Catholic Dictionary




A sacramental by which a duly appointed person, generally a priest, is authorized to use the special power he receives to drive out the evil spirit. Until recently this power had been conferred in the minor order of exorcist. Nevertheless the power could not be used except by a priest who had received the special and express permission from ecclesiastical authority. The Church, in her directives to exorcists, warns them not to be too ready to assume that there is diabolical possession, since there are so many cases of hysteria or other kinds of emotional disorder that may seem to be "possession." Moreover, explicit directives are given on how to deal with ostensibly possessed persons, notably to exercise great care not to be either deceived or intimidated by the evil spirit.
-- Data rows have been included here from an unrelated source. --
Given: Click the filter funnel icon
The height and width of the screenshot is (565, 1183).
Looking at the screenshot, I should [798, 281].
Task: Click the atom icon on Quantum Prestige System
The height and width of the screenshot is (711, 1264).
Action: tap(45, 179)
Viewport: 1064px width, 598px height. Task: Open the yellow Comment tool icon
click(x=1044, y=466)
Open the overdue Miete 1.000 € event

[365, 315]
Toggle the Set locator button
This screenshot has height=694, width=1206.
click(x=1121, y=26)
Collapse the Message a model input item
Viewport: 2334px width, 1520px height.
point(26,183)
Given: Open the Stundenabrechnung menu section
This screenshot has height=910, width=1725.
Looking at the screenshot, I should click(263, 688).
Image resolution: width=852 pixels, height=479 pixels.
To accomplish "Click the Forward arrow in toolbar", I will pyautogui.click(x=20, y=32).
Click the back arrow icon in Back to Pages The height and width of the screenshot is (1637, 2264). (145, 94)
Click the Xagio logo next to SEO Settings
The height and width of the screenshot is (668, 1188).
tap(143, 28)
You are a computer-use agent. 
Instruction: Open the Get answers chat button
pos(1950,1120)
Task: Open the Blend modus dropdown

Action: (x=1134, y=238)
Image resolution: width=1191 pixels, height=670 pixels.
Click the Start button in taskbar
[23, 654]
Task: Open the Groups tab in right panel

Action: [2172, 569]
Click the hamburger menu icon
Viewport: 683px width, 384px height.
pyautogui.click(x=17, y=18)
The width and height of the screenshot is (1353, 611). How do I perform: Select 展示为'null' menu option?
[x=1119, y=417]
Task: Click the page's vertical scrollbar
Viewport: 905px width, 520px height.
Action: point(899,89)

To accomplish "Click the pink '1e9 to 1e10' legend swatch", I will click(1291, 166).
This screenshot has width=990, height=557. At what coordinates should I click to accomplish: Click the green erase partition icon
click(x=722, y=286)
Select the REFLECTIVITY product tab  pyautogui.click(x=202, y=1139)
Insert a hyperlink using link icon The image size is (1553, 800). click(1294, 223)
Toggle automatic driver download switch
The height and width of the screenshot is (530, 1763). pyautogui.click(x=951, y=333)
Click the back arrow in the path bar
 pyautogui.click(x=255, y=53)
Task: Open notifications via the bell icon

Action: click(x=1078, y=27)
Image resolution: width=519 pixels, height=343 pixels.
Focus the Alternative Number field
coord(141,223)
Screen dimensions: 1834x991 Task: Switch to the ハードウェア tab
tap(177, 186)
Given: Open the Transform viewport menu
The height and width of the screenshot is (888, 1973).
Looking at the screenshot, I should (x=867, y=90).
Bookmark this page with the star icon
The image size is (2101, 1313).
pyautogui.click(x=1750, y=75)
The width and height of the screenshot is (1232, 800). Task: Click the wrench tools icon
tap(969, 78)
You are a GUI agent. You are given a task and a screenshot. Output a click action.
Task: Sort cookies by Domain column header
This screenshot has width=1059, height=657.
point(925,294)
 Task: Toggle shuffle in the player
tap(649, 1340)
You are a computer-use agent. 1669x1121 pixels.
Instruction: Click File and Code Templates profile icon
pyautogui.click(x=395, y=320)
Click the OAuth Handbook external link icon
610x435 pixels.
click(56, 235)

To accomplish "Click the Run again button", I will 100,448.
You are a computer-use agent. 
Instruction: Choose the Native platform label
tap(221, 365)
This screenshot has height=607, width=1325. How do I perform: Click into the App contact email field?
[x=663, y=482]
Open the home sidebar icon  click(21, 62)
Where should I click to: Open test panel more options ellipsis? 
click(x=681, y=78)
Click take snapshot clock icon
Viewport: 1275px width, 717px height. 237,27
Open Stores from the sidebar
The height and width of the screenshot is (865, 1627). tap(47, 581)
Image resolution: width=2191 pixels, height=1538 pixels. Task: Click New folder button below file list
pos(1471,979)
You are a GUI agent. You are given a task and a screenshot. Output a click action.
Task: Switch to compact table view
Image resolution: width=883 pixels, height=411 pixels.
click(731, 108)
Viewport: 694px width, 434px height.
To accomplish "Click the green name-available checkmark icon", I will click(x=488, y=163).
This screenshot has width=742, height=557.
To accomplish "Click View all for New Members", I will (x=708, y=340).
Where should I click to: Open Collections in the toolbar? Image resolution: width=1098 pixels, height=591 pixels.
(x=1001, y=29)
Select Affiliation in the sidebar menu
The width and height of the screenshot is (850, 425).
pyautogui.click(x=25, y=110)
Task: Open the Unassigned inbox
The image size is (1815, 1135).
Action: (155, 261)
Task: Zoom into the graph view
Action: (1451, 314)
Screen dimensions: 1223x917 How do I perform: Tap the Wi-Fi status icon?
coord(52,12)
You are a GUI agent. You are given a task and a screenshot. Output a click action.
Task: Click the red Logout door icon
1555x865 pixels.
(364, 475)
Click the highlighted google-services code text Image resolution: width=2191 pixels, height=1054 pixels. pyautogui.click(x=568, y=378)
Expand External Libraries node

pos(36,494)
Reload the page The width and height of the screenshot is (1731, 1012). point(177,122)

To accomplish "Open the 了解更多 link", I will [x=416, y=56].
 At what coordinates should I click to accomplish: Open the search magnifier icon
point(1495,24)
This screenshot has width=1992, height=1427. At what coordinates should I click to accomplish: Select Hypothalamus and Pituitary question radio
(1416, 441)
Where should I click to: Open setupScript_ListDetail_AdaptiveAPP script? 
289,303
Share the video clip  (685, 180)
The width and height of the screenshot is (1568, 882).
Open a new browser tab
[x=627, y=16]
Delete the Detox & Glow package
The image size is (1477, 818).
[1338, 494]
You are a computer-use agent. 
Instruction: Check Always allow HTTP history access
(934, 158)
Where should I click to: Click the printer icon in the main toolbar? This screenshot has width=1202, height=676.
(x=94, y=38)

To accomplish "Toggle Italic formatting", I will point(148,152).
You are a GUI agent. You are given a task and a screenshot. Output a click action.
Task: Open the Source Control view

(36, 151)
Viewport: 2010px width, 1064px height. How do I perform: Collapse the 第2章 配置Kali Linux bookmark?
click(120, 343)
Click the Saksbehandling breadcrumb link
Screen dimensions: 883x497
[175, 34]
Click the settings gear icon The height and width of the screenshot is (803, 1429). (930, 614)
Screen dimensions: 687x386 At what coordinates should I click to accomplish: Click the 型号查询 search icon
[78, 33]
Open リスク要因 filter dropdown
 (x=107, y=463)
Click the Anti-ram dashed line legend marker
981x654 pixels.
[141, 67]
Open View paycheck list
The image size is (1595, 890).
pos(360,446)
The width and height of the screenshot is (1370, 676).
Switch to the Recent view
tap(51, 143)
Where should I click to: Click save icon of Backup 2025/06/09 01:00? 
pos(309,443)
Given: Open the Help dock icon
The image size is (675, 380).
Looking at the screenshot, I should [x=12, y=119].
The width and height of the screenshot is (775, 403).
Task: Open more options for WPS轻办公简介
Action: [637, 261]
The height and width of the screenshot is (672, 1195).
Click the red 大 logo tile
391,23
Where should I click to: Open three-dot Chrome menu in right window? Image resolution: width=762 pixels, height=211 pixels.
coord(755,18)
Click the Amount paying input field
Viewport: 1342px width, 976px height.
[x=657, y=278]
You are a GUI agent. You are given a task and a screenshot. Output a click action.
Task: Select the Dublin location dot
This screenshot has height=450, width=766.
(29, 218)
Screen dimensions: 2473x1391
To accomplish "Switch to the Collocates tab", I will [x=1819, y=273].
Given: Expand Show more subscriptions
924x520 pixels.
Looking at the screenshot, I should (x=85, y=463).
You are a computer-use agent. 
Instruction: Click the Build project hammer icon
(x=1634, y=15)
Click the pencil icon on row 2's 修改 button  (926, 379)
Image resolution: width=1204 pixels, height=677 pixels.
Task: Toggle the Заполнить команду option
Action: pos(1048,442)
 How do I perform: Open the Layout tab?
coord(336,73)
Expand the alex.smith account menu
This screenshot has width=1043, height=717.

Over the centuries the rite of exorcism has been long and detailed, with a variety of ritual forms, numerous signs of the cross, recitation of psalms, the Athanasian Creed, prayers to St. Michael, use of holy water, and periodic adjurations. Among other formulas, the priest declares, "I adjure you, ancient serpent, by the Judge of the living and the dead, by your Creator, and the Creator of the world, by Him who has power to send you to hell. Depart immediately with fear and with your army of terror. Depart from this servant of God [name], who takes refuge in the bosom of the Church."

Private exorcism, which is the private adjuring of the devil from harming someone, may be performed by any priest, and also by a lay person; for example, by the use of sacramentals such as holy water or by invoking the name of Jesus.